■ **Fragmento**
# Banda transportadora con contadores flip flop y sensores infrarojos



## feruci (Jun 14, 2011)

Hola y gracias de antemano. Estoy realizando este proyecto para la escuela, tengo un problema con los displays lo que pasa esque cuando paso el objeto por el sensor infrarojo cambia pero de a muchos a la vez por ejemplo se va de 1 a 5 rapidamente, considerando que la salidad del fototransitor la tengo conectada a un amplificadore operacional para que me de el 0 y 1 correspondientes, por que me cuenta tan rapido el sensor, es algun problema de rebote ?


----------



## MrCarlos (Jun 14, 2011)

Hola feruci

Lo más probable es que ese sensor infrarrojo sea la causa de que el contador cuente erróneamente.

Puede ser que el sensor sea de mala calidad o puede ser que los objetos que está sensando para contar tengan partes obscuras y claras con lo que el sensor sentirá que hay-no-hay objeto y por lo tanto manda-no-manda pulsos para contar.

Qué simulador utilizas ?.

Podrías mostrarme el circuito preferentemente en el formato de archivo que genera tu simulador ?.

saludos
a sus ordenes


----------



## pandacba (Jun 14, 2011)

Si es del tipo barrera no tendria  que pasra eso, de echo es la forma que se utilza, siendo barrera, es todo  o nada, no te hace falta un operacional ni nada simple lógica


----------

■ **Consigna A**
Responde con base en el hilo sobre la banda transportadora:
(i) ¿A qué tiene conectada feruci la salida del fototransistor?
(ii) Según MrCarlos, ¿qué partes podrían tener los objetos que el sensor detecta?
(iii) Según pandacba, ¿de qué tipo debe ser el sensor para que no ocurra ese problema?
■ **Consigna B**
Reproduce el pasaje del hilo sobre la banda transportadora desde "## MrCarlos (Jun" hasta "simulador utilizas ?.", con estas últimas palabras incluidas.
No hace falta consultar las entradas.

■ **Listado**
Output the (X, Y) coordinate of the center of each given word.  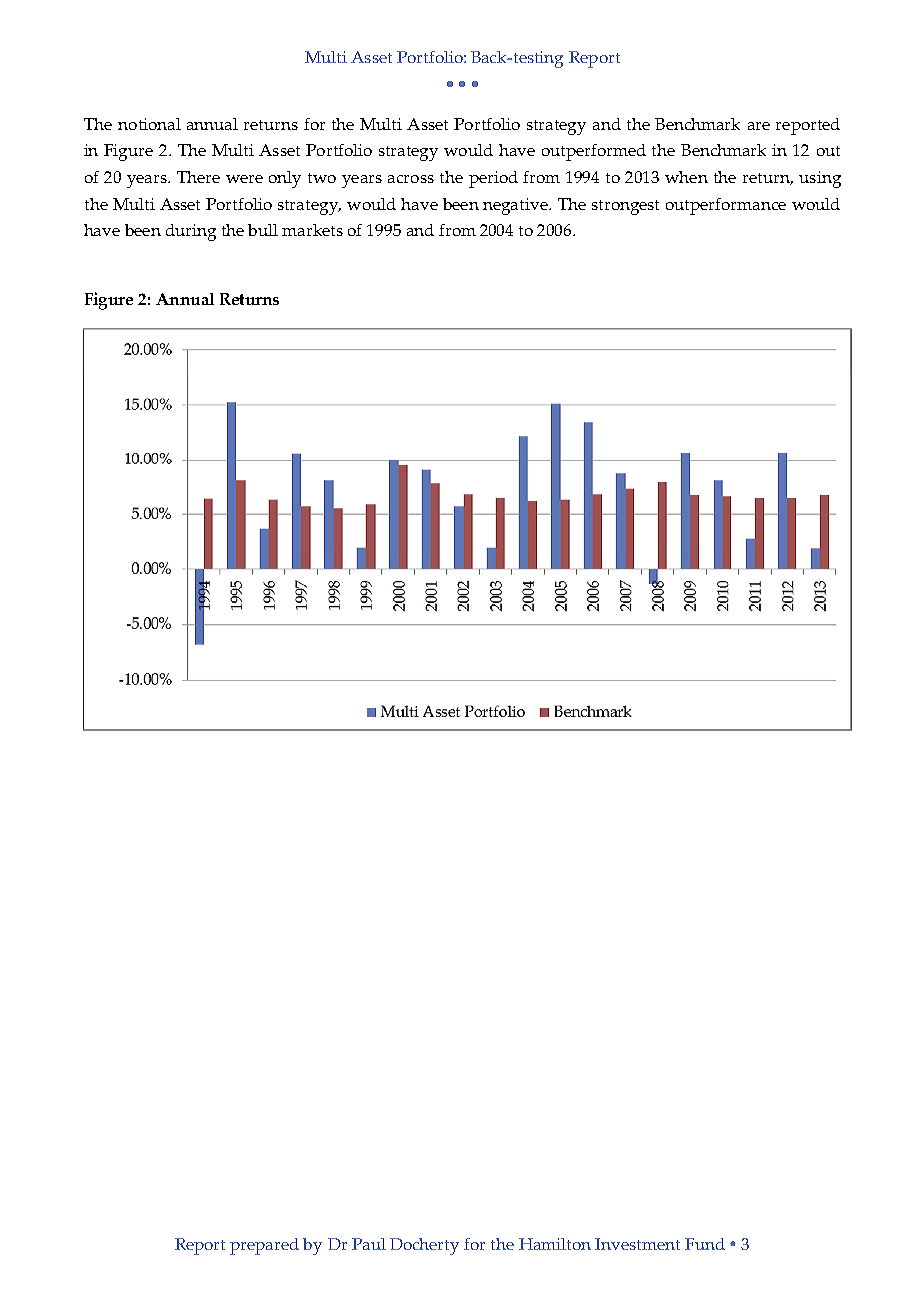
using (820, 179)
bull (263, 230)
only (285, 179)
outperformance (726, 206)
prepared (264, 1246)
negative (516, 206)
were (244, 179)
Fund (705, 1244)
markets (312, 230)
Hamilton (555, 1244)
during (191, 232)
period (493, 179)
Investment (637, 1244)
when (686, 177)
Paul (369, 1244)
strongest (625, 207)
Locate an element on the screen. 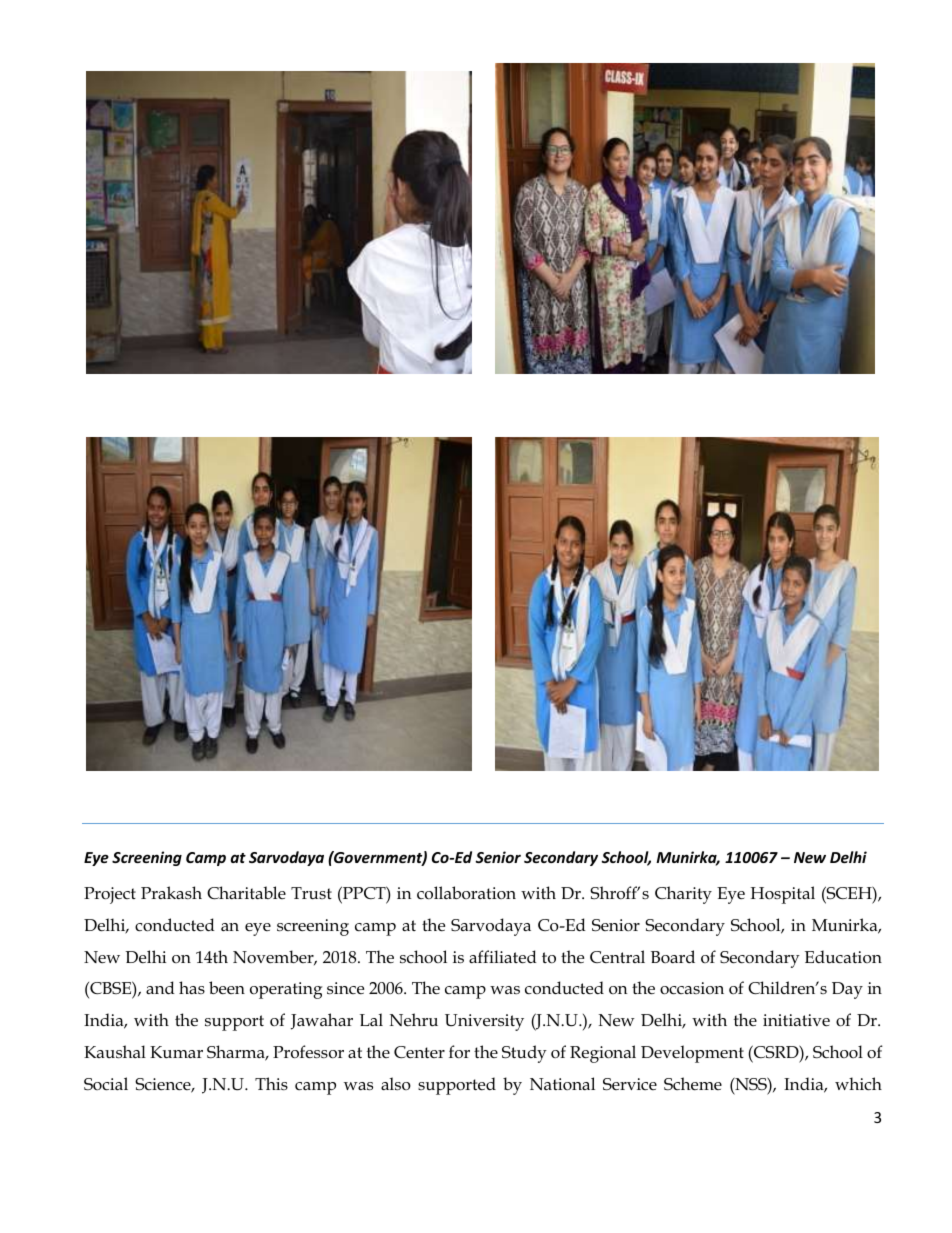 This screenshot has width=952, height=1233. since is located at coordinates (345, 988).
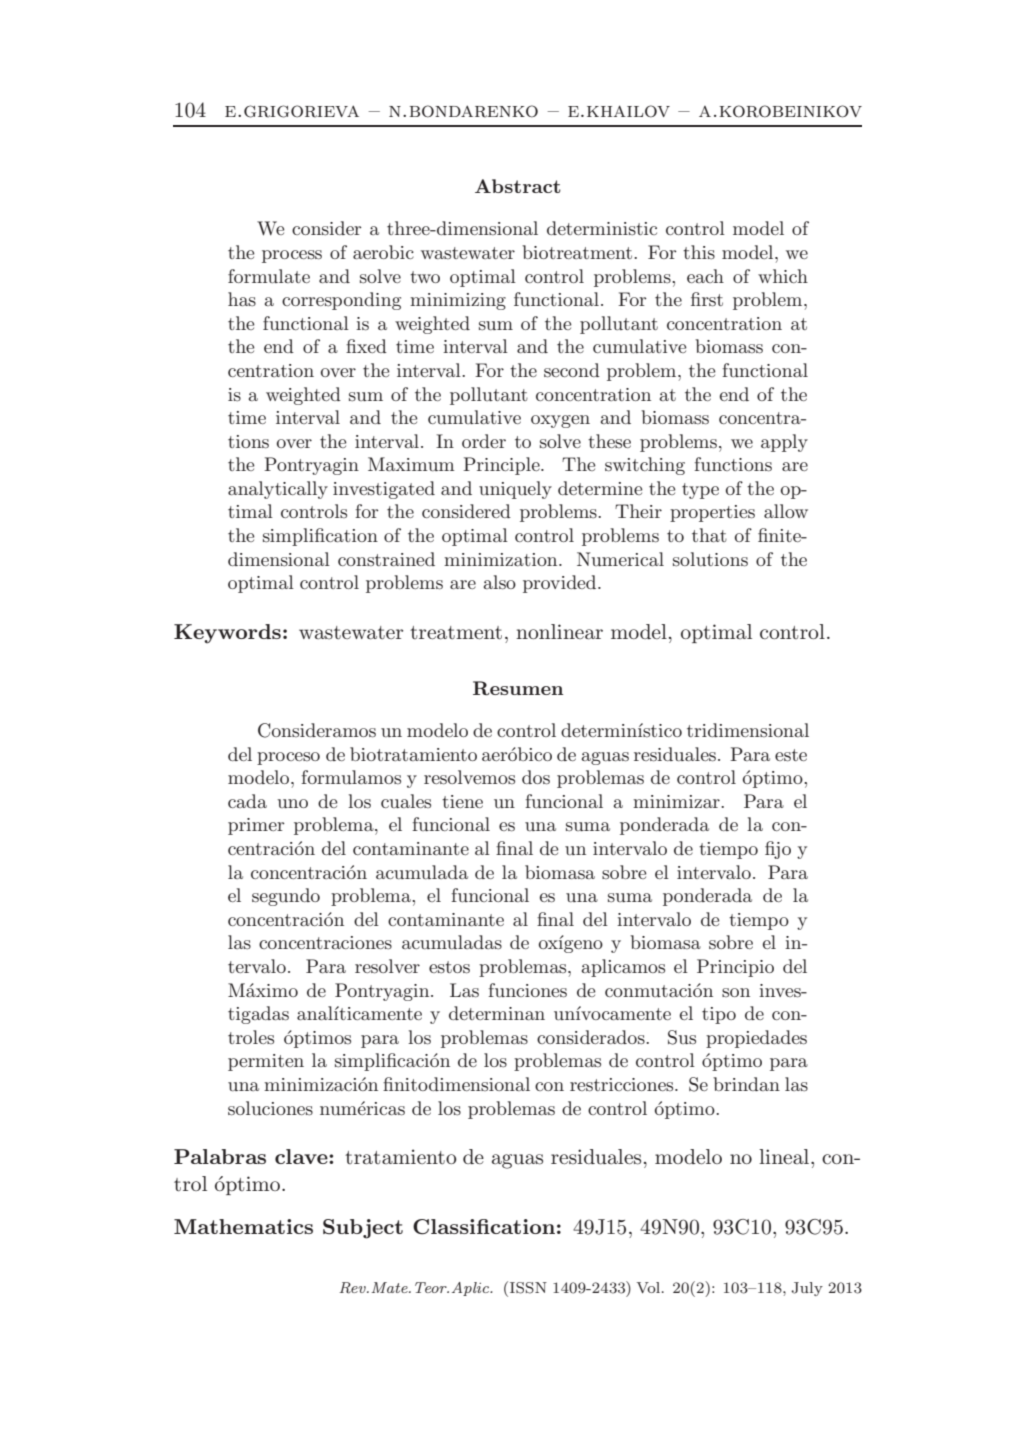 The image size is (1030, 1456). What do you see at coordinates (518, 688) in the page?
I see `Resumen` at bounding box center [518, 688].
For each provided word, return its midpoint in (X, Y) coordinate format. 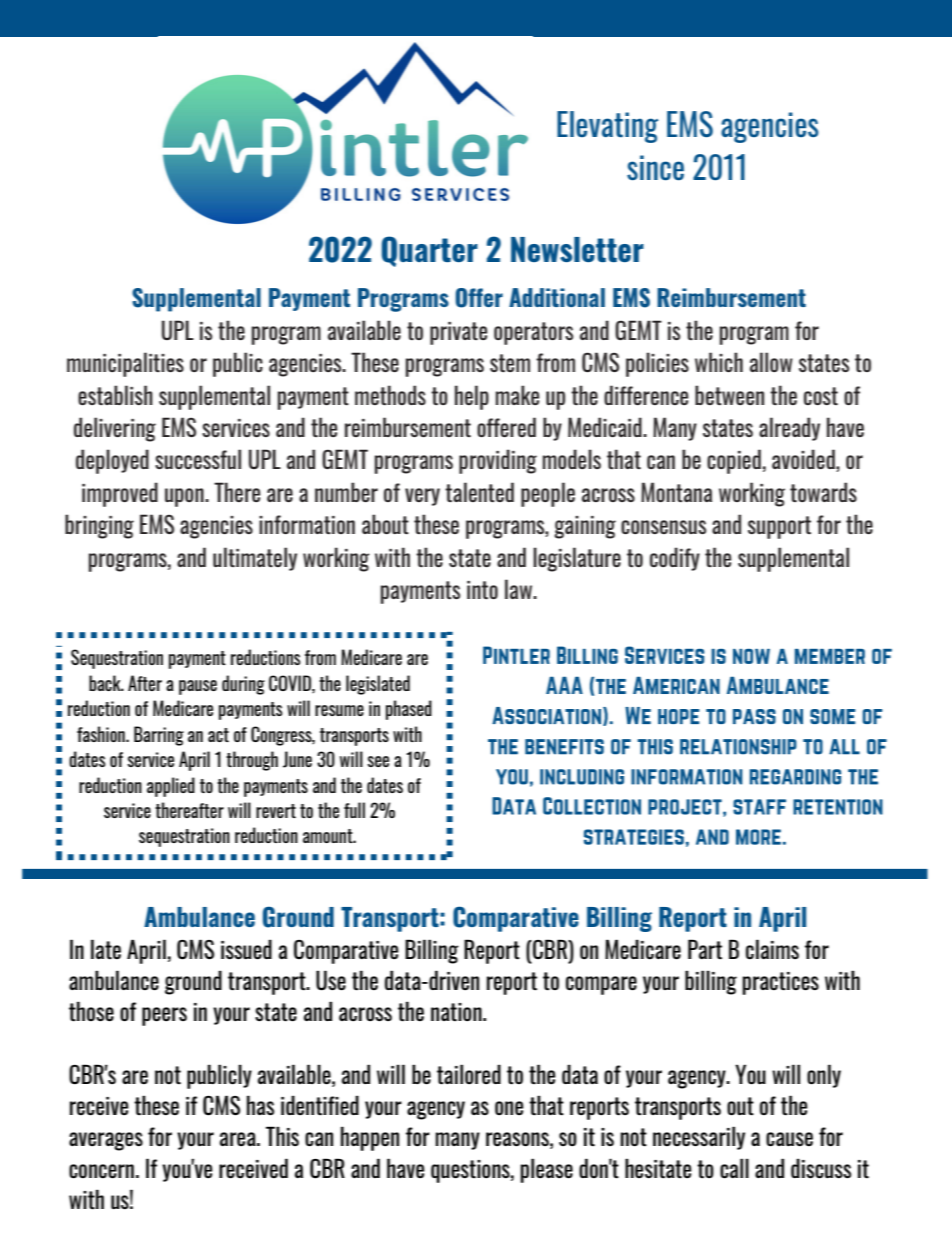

■ **Respuesta A**
(i) A un amplificador operacional, para obtener el 0 y el 1 correspondientes.
(ii) Partes oscuras y claras.
(iii) Del tipo barrera.

■ **Respuesta B**
## MrCarlos (Jun 14, 2011)

Hola feruci

Lo más probable es que ese sensor infrarrojo sea la causa de que el contador cuente erróneamente.

Puede ser que el sensor sea de mala calidad o puede ser que los objetos que está sensando para contar tengan partes obscuras y claras con lo que el sensor sentirá que hay-no-hay objeto y por lo tanto manda-no-manda pulsos para contar.

Qué simulador utilizas ?.